Initial impressions were not good. The built in Java libraries have a much steeper learning curve than any of the other libraries and expose you to every tricky bit right from the start. To add to this there are essentially no helper methods. If, like me, you want to mainly work with data XML then be prepared for a lot of boring typing. On the other hand if you are working with document XML (e.g. XML with nodes containing mixed content) then you have all the power you need at your fingertips.
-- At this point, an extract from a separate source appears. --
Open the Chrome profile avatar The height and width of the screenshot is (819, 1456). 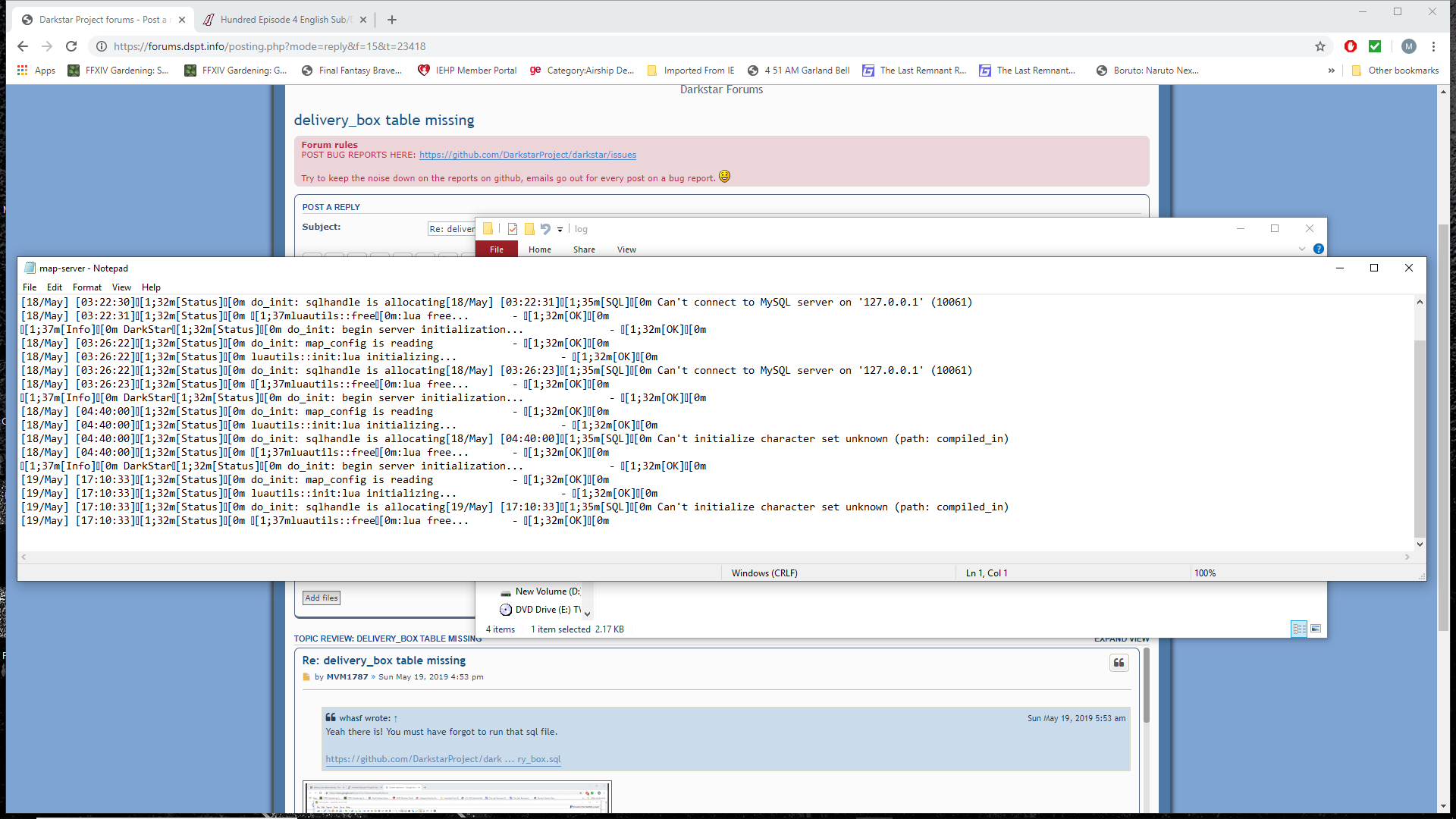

Having said that it might come as a surprise to hear me say that I’m going to stick with JAX-P for my XML handling. For data XML it’s more work than any of the helper libraries but with a few (and I mean only half a dozen or so) helper methods you can remove a lot of the boring typing. A couple of helper methods are included in the tutorial I linked to above another such helper is this:

/**
* Appends a new element containing the given content to the given parent. <p> A convenience methods for adding a new
* node containing only text to an existing node. This is a common task when outputting data XML.
*
* @param doc {@code Document} where the new {@code Element} will reside.
* @param elementName name of the new {@code Element}.
* @param content content of the new element.
* @param parent a DOM parent node.
*/
public static void appendChild(Document doc, String elementName, String content, Node parent) {
	Element element = doc.createElement(elementName);
	element.appendChild(doc.createTextNode(content));
	parent.appendChild(element);
}

There are libraries out there that apparently take even more work out of interacting with JAX-P but getting away from libraries was sort of the point in learning about the built in tools so I’ve not tried them out yet and I don’t think I will. As I use the built in libraries more I discover more features that I’ve always wanted to use but haven’t had access to, that more than makes up for a little extra typing and some crazy method names.

* With Java 5 the JAX-P libraries were moved into the JDK rather than being part of the JEE. This meant that the tutorials were dropped from the JEE tutorial. As far as I am aware they haven’t been included in the JDK tutorials yet though. Correction: the JAXP tutorial is here.